A more accurate assessment of the surgical risk–benefit ratio for secondary corneal opacification may be achieved using the classification proposed by Nischal (2012). This new terminology sub-classifies KILD into five entities.
Iridocorneal adhesions describe what was traditionally referred to as Peters anomaly type 1. This malformation causes an avascular leukoma that may involve the center, periphery, or entire area of the cornea. Because the lesion is avascular, these eyes tend to do well following keratoplasty. In one series, 54% of children in this category achieved a visual acuity of 20/100 or better after keratoplasty (Zaidman et al. 2007). Mutations in PITX2, FOXC1, CYP1B1, and PAX6 have been associated with iridocorneal adhesions (Nischal 2012).
If the lens fails to separate from cornea, a vascularized corneal opacity occupies either the central or the entire cornea (Peters anomaly type II using the traditional nomenclature). The lens remains adherent to the cornea following failure of the lens vesicle to separate from the surface ectoderm. The anterior lens capsule appears to be absent in the area of adhesion and the lens itself is often cataractous. The prognosis for corneal transplantation is limited by the necessary concomitant removal of the lens, leaving the patient aphakic and at high risk of anterior vitreous prolapse. Penetrating keratoplasty has a much more guarded prognosis with a success rate of only 14% (Bhandari et al. 2011). Heterozygous mutations in FOXE3 have been reported to cause this entity (Iseri et al. 2009; Semina et al. 2001).
When the lens separates but fails to form thereafter, the cornea is completely opaque and vascularized. Only a small lens remnant is visible on UBM. The prognosis for corneal transplantation is poor.

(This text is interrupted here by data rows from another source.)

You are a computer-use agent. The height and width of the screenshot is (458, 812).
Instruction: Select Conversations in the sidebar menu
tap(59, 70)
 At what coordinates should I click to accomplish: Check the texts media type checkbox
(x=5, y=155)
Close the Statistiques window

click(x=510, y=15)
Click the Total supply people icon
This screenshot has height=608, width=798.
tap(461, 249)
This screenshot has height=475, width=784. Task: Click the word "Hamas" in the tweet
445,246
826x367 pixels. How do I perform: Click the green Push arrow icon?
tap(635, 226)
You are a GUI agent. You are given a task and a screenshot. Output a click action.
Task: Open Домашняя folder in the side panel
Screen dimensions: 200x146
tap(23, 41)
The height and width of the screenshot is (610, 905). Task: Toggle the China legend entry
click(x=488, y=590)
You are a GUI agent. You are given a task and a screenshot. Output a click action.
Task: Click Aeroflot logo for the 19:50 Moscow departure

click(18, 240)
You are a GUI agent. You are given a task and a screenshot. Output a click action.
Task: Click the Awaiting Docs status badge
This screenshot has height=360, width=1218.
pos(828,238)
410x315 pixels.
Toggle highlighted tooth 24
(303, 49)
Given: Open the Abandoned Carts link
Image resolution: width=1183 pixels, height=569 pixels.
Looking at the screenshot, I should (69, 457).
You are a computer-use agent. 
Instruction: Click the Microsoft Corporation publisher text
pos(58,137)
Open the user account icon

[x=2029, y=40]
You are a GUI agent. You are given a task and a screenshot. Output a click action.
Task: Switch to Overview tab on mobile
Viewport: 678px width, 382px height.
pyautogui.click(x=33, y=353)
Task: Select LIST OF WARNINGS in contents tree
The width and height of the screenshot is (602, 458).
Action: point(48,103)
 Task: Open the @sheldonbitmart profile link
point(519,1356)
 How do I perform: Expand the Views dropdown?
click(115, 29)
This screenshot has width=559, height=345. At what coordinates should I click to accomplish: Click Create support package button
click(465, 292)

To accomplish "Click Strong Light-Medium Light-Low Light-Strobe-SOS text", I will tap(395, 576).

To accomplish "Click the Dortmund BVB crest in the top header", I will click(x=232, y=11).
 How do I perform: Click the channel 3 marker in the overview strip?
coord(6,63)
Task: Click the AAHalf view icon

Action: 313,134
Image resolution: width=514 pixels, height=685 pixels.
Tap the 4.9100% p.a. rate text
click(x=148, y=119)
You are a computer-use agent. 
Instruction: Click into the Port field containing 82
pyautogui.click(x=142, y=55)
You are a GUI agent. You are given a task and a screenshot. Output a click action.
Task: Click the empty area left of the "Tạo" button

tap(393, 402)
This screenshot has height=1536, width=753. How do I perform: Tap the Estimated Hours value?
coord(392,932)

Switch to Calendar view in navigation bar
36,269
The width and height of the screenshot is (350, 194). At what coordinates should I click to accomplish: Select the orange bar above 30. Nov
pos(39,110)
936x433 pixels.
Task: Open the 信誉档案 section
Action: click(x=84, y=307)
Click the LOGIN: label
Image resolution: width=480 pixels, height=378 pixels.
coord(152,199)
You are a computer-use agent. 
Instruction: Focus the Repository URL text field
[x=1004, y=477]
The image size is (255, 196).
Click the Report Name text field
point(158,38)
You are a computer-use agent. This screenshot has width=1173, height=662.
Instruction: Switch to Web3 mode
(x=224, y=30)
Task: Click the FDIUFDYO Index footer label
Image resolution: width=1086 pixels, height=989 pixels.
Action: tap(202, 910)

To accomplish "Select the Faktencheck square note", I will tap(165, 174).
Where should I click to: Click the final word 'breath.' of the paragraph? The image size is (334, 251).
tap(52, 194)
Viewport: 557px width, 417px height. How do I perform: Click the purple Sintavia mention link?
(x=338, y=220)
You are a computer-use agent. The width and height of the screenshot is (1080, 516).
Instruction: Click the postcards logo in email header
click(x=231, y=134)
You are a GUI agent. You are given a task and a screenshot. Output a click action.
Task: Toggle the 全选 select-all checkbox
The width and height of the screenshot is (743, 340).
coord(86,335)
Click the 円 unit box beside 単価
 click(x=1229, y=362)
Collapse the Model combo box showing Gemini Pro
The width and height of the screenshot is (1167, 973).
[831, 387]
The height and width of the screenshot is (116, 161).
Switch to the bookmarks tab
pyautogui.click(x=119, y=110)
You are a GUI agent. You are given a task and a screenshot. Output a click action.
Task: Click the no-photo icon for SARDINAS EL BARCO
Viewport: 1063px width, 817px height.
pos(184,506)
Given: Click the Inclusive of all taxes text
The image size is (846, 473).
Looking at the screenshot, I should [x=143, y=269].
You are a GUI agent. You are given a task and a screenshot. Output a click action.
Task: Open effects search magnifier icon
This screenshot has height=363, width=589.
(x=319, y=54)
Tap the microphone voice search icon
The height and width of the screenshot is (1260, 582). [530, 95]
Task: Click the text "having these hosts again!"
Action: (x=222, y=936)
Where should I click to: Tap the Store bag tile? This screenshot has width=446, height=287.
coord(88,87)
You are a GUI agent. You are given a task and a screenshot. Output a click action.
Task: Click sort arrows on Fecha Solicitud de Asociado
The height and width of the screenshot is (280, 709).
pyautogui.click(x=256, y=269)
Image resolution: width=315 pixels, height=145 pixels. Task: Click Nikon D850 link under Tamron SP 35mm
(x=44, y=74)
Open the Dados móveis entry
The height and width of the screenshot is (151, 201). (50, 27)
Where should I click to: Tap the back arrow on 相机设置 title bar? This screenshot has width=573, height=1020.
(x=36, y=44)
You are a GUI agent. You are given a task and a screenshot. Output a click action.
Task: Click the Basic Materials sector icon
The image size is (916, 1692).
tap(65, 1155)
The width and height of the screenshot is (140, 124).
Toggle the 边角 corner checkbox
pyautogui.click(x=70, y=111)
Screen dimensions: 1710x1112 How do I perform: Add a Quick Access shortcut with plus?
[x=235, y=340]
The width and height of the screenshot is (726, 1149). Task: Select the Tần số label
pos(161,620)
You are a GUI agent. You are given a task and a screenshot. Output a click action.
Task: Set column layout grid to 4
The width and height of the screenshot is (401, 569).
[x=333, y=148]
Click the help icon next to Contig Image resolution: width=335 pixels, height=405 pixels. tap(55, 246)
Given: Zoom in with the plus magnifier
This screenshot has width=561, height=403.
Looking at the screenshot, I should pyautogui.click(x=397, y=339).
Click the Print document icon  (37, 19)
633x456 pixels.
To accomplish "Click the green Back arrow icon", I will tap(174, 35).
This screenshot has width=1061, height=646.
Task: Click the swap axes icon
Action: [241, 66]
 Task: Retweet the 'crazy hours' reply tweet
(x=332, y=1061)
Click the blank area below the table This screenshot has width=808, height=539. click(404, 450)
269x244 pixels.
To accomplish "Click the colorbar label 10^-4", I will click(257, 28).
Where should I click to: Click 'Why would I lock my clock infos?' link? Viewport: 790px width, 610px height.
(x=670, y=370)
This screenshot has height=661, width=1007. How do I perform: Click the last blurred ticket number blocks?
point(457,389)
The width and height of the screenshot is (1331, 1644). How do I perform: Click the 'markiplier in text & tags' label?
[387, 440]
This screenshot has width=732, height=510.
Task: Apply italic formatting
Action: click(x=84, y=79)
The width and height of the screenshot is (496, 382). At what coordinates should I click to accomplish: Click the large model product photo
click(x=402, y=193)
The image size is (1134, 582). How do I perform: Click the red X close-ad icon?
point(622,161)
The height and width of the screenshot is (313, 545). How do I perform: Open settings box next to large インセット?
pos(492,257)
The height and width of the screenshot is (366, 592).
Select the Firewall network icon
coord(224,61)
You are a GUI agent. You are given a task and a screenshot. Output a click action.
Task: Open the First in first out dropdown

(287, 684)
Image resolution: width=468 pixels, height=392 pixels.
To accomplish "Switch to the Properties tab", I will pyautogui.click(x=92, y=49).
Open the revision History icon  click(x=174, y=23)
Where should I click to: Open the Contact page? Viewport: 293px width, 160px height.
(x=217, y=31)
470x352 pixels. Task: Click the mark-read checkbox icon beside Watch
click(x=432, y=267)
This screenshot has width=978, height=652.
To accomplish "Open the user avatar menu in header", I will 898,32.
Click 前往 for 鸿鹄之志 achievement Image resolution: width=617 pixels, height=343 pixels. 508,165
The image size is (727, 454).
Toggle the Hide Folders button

If the lens separates and forms, but there is late corneal apposition, corneal opacification is generally central and avascular. As evidence of prior lens separation from the cornea, the anterior lens capsule is intact and can be seen on UBM. The pathophysiology may involve hypoxia, retrolental membranes that contract and push the lens anteriorly as seen in persistent fetal vasculature or vitreoretinal dysplasias or lens–cornea touch from a very shallow anterior chamber as is seen in aniridia (Nischal 2012). Lens extraction alone may allow the cornea to clear, rendering corneal transplantation unnecessary. To avoid further damage to the endothelium, the anterior lens capsule should not be peeled from the posterior cornea.